Dataset content Start Marker
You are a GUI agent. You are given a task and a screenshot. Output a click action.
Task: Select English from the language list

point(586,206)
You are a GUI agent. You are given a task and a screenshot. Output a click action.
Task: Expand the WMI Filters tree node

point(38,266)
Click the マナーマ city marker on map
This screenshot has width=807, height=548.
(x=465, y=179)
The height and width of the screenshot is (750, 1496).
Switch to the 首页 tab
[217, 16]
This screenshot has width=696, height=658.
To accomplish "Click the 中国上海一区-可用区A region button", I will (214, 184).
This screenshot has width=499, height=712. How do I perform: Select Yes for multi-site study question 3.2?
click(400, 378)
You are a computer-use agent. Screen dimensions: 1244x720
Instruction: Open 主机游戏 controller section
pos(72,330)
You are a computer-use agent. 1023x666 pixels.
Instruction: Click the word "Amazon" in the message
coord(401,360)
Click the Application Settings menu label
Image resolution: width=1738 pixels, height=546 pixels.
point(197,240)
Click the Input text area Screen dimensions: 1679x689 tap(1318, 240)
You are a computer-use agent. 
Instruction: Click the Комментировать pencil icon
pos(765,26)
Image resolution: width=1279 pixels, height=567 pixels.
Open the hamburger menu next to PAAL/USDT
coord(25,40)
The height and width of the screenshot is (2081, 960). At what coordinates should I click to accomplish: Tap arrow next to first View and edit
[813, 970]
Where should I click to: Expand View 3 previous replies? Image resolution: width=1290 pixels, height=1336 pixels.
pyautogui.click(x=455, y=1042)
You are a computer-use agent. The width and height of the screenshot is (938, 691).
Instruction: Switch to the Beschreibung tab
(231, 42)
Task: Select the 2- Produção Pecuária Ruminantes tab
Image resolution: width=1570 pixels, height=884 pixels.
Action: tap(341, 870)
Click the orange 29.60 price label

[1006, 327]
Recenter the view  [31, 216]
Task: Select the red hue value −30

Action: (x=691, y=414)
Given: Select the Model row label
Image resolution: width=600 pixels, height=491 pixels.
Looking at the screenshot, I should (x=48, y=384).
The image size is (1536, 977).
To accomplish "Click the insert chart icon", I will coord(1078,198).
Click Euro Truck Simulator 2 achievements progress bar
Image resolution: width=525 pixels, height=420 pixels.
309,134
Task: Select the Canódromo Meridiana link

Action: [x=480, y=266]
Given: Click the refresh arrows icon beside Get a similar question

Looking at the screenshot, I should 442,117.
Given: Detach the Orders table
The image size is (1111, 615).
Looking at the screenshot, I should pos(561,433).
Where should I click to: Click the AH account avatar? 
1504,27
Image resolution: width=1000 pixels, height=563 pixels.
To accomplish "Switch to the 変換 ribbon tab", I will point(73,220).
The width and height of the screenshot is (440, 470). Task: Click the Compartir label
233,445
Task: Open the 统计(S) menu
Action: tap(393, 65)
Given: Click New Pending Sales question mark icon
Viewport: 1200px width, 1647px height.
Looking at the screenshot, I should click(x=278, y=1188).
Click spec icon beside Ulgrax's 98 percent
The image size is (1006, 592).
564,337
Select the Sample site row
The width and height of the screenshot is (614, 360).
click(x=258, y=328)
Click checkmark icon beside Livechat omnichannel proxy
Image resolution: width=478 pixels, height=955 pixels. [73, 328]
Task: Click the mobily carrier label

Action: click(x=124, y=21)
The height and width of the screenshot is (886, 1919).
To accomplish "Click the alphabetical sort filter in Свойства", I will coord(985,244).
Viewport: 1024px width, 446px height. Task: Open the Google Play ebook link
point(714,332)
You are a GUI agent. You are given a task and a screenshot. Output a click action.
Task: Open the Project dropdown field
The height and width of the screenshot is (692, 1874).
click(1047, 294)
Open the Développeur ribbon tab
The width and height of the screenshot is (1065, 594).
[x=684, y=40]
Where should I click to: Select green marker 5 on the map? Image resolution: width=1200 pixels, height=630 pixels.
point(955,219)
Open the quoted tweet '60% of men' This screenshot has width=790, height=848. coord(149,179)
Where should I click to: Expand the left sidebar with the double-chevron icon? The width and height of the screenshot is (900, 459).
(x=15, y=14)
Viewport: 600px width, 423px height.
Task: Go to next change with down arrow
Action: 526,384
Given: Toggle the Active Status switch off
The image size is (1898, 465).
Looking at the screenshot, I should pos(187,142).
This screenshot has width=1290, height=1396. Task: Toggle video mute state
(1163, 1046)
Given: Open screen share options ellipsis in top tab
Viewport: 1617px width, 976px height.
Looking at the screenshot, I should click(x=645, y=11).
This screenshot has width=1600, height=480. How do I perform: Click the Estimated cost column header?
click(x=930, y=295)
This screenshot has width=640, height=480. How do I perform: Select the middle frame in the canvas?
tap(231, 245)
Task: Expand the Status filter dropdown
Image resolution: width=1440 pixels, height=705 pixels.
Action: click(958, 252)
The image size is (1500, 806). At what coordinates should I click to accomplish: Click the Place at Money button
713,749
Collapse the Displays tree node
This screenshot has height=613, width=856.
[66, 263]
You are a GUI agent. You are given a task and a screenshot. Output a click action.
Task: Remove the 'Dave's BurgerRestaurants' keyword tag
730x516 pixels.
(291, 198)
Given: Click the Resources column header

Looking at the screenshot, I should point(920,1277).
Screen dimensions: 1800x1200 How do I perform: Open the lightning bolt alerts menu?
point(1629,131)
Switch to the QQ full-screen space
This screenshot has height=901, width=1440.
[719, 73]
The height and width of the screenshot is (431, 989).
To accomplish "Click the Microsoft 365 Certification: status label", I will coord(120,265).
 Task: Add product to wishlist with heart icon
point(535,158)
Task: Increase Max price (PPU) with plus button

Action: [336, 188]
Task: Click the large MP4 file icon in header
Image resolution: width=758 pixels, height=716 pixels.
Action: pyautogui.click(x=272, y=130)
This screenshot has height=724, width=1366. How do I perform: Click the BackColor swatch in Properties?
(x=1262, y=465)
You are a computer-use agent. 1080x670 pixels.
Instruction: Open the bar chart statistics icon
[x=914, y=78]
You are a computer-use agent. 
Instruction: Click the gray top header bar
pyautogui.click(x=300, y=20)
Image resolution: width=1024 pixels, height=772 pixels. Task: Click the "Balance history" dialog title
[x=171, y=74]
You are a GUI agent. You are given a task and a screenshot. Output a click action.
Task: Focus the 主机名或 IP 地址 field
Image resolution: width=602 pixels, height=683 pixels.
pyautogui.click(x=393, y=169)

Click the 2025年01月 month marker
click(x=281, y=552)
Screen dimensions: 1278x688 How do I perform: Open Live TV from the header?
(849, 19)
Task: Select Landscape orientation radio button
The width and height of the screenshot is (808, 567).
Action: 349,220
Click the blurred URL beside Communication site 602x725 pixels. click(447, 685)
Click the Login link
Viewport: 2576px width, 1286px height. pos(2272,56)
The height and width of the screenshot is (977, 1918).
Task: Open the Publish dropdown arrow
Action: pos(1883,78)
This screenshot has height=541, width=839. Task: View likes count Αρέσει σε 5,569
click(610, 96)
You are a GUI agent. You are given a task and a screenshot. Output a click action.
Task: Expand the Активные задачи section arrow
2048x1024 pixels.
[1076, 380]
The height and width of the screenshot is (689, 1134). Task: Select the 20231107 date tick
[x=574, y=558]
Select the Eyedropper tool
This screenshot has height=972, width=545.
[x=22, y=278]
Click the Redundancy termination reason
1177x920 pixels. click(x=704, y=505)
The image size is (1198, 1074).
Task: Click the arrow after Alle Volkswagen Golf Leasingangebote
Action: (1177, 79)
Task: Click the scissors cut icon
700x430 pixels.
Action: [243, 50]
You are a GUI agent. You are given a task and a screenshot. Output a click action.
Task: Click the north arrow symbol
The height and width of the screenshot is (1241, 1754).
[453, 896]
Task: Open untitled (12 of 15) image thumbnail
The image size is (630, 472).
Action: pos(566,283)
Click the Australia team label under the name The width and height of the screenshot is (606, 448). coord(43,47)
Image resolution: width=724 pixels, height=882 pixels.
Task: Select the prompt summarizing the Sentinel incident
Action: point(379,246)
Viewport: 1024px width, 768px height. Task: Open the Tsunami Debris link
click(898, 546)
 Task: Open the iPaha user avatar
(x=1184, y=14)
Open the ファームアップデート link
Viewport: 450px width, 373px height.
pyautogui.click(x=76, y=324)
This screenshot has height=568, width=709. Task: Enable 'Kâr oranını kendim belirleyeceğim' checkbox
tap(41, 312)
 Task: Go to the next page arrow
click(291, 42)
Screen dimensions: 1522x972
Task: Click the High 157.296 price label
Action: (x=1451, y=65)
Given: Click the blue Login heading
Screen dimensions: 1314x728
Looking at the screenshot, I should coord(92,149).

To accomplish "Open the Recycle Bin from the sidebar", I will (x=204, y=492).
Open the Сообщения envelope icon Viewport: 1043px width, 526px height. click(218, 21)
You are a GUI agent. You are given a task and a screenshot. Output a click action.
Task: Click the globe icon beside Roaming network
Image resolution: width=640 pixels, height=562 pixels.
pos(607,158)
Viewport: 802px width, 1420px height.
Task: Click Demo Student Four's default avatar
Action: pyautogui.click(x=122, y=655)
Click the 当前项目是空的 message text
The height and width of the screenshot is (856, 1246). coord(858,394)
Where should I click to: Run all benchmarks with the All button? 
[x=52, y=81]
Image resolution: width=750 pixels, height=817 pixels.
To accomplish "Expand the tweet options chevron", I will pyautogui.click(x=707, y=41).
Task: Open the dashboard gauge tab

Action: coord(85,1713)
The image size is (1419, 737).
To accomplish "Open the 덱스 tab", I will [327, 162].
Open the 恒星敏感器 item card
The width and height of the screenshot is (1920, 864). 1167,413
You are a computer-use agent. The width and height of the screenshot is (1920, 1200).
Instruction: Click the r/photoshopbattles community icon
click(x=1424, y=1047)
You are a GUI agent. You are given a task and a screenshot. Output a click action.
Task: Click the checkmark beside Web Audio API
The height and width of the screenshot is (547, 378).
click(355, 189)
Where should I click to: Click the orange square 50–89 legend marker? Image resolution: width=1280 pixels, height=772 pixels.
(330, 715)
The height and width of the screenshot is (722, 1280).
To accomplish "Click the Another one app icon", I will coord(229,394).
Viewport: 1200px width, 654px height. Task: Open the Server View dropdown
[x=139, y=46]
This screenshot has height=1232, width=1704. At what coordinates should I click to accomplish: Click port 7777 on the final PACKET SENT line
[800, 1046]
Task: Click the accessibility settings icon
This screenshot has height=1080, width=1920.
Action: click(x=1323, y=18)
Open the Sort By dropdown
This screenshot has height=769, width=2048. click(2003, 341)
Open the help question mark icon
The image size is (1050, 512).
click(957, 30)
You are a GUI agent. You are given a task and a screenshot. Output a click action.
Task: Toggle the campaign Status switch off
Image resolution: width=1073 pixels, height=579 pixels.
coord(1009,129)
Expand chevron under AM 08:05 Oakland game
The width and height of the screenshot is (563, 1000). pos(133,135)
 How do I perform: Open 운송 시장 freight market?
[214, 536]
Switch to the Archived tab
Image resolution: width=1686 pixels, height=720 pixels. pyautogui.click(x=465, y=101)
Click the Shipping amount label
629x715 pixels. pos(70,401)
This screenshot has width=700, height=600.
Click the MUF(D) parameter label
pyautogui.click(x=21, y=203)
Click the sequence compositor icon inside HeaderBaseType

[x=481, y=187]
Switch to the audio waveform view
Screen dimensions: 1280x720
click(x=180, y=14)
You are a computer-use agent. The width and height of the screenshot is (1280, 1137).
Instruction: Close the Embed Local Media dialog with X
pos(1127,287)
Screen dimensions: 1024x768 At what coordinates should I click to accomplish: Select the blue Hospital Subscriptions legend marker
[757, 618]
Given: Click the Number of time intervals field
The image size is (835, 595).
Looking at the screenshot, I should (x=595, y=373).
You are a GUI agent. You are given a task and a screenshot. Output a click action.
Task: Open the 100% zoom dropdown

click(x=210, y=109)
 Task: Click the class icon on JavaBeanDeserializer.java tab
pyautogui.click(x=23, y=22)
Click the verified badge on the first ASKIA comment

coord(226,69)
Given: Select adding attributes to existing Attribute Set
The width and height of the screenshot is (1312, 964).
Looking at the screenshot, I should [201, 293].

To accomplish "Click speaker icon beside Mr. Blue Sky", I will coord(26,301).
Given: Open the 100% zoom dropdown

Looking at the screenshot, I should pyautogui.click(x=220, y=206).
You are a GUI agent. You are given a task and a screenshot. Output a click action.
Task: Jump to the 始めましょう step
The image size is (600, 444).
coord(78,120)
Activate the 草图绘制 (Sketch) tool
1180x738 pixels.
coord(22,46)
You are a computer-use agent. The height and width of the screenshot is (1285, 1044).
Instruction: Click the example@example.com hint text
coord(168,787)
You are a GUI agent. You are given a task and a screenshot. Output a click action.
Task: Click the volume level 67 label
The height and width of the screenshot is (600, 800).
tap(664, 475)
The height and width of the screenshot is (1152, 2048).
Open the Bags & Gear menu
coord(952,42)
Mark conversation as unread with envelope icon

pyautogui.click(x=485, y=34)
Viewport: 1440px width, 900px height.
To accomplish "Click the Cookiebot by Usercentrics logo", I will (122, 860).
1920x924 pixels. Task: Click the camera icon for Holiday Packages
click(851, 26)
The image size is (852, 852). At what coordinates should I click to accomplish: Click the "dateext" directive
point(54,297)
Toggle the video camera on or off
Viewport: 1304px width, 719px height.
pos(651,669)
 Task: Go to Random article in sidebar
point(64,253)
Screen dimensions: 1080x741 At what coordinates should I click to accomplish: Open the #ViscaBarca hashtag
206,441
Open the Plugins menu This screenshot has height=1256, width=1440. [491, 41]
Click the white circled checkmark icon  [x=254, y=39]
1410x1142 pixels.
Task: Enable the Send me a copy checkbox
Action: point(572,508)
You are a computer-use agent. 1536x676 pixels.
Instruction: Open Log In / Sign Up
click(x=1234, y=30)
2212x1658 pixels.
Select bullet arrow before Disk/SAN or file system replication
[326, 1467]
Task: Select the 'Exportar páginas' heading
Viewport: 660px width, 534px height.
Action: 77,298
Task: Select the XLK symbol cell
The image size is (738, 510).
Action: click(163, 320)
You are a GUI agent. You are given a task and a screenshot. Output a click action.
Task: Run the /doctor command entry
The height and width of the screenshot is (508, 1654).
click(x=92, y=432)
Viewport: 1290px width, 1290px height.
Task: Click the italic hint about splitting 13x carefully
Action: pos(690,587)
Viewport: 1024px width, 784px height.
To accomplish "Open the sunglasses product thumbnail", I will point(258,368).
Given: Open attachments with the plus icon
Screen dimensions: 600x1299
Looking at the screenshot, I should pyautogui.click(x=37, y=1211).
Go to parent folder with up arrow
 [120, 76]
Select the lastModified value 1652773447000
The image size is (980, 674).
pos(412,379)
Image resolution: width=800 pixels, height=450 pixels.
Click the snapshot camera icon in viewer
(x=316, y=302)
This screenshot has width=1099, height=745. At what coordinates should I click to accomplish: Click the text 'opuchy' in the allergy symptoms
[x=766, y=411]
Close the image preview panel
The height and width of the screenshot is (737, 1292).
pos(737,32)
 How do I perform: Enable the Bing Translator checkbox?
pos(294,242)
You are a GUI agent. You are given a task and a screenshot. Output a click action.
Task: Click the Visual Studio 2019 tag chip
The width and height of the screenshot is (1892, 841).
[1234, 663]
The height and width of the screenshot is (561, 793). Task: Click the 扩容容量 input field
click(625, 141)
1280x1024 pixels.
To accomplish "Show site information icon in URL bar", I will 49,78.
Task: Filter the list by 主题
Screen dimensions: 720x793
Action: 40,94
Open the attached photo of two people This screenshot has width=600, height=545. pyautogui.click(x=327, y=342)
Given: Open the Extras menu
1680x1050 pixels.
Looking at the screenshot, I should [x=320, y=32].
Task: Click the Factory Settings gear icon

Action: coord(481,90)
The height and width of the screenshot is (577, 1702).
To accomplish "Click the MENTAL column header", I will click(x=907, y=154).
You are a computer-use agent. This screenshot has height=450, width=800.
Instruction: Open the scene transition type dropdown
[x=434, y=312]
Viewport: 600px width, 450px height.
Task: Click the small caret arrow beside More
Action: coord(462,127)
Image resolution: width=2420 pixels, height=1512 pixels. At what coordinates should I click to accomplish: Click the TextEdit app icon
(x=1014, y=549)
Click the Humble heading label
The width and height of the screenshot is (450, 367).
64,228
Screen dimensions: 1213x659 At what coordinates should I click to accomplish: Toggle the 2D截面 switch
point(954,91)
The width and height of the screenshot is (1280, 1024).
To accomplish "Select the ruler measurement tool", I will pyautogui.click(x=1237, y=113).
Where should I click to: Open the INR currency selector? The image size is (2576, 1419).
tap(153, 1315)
Dataset content End Marker
Work instructions: Starting with the line that holds "is (1920, 1200)." and ending with the line that holds "The height and width of the screenshot is (722, 1280).", retype every line in the data above exactly, and nothing else.

Completed task:
You are a computer-use agent. The width and height of the screenshot is (1920, 1200).
Instruction: Click the r/photoshopbattles community icon
click(x=1424, y=1047)
You are a GUI agent. You are given a task and a screenshot. Output a click action.
Task: Click the checkmark beside Web Audio API
The height and width of the screenshot is (547, 378).
click(355, 189)
Where should I click to: Click the orange square 50–89 legend marker? Image resolution: width=1280 pixels, height=772 pixels.
(330, 715)
The height and width of the screenshot is (722, 1280).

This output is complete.